**Records for this task:**
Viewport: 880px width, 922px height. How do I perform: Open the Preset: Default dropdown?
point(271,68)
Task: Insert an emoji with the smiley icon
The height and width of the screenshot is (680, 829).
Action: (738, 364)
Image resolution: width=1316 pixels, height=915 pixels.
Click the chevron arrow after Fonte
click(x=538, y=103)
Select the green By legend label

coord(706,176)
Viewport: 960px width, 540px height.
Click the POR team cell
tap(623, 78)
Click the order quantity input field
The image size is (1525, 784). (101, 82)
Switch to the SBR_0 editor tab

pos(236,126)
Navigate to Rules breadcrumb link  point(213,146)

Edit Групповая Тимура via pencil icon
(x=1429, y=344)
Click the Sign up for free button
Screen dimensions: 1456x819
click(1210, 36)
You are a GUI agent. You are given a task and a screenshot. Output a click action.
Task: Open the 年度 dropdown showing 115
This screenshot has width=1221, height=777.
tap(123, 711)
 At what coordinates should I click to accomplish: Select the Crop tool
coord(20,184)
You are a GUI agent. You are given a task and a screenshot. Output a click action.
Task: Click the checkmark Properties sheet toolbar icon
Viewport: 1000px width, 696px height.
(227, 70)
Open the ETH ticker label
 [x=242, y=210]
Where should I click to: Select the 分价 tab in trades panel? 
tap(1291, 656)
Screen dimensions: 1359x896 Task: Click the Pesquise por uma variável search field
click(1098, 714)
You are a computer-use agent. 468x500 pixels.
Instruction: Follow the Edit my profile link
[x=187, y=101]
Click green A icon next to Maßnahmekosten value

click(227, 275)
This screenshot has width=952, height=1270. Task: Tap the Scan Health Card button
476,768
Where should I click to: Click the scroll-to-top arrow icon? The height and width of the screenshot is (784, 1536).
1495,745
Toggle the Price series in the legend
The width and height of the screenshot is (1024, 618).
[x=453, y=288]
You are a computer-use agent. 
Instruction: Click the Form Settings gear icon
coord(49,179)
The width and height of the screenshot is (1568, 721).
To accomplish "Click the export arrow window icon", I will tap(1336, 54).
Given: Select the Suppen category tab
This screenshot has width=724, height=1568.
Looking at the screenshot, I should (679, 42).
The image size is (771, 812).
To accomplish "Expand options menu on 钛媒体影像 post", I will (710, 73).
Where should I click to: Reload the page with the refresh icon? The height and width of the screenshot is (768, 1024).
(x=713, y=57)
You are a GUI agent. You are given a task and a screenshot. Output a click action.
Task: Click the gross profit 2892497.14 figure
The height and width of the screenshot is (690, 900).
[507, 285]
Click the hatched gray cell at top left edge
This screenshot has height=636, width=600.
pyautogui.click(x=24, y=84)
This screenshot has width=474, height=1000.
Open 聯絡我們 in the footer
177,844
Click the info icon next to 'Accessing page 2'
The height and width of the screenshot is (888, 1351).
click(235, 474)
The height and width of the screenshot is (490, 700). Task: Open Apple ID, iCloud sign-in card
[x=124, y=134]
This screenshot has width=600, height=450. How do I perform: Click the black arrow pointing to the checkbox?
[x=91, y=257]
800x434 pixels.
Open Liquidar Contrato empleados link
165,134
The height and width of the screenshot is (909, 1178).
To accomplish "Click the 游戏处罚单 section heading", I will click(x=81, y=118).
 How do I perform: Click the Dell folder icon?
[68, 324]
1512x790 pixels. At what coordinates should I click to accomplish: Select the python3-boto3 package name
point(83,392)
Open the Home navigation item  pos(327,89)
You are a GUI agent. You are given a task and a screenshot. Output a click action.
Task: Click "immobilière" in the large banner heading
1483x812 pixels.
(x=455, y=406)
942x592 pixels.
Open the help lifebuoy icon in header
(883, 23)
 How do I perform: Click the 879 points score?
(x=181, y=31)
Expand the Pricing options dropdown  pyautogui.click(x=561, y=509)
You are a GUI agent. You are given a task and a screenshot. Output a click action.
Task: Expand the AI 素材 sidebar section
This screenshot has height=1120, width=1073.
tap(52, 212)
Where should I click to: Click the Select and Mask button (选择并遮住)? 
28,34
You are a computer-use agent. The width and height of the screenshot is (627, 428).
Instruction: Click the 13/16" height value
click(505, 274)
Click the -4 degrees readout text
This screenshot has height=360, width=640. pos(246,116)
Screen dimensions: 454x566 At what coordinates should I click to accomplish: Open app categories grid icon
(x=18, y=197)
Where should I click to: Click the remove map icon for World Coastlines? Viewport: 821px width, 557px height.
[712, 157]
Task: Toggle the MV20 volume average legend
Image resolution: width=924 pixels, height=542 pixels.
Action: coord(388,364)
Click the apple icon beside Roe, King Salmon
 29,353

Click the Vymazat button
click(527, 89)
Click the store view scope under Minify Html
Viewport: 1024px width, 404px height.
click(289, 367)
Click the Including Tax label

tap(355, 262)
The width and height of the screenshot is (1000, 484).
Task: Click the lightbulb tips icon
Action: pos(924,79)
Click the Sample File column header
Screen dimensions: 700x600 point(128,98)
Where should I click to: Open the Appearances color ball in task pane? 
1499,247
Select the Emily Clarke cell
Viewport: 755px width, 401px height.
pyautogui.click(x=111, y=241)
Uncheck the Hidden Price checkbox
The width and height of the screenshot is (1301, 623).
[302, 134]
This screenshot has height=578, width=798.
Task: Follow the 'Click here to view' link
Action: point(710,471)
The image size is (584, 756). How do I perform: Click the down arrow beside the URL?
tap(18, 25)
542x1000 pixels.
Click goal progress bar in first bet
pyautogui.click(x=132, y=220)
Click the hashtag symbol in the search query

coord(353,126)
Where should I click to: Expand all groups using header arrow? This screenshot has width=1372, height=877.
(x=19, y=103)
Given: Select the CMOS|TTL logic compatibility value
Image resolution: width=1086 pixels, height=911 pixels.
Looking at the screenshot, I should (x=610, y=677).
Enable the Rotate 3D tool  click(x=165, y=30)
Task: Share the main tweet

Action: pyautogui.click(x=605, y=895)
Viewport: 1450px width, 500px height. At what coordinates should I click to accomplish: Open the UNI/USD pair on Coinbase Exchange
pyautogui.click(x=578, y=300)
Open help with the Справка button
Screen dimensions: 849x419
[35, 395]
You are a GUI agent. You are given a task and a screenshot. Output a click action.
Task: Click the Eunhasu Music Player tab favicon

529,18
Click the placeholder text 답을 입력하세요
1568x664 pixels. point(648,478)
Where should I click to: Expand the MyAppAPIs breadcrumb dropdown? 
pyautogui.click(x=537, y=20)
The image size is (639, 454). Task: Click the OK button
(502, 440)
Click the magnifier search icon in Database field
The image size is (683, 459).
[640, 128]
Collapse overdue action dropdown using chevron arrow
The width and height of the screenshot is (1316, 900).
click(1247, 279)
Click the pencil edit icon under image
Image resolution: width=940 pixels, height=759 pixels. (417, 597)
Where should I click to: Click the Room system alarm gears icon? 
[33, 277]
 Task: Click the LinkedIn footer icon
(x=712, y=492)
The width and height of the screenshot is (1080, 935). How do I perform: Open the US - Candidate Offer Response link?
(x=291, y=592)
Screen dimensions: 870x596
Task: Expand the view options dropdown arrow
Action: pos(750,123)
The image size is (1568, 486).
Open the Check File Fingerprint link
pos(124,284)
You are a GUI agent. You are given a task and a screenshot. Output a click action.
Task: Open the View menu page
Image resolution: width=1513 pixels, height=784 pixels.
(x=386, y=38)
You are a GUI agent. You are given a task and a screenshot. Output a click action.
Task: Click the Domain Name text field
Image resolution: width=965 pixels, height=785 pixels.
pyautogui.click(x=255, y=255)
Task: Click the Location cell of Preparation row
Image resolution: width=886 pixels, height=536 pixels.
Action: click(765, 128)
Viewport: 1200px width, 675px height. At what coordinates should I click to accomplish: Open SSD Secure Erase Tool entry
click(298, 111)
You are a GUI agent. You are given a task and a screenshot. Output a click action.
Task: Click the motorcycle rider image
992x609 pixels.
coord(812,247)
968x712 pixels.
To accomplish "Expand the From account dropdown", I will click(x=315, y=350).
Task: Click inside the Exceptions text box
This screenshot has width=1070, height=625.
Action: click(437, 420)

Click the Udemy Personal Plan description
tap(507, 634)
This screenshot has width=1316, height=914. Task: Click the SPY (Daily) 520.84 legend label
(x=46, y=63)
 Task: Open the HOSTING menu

**Prompt:**
Everything from the first line of the listing above through the line holding "Image resolution: width=1316" must be retyped exactly; nothing else belongs in the reply.

**Answer box:**
Viewport: 880px width, 922px height. How do I perform: Open the Preset: Default dropdown?
point(271,68)
Task: Insert an emoji with the smiley icon
The height and width of the screenshot is (680, 829).
Action: (738, 364)
Image resolution: width=1316 pixels, height=915 pixels.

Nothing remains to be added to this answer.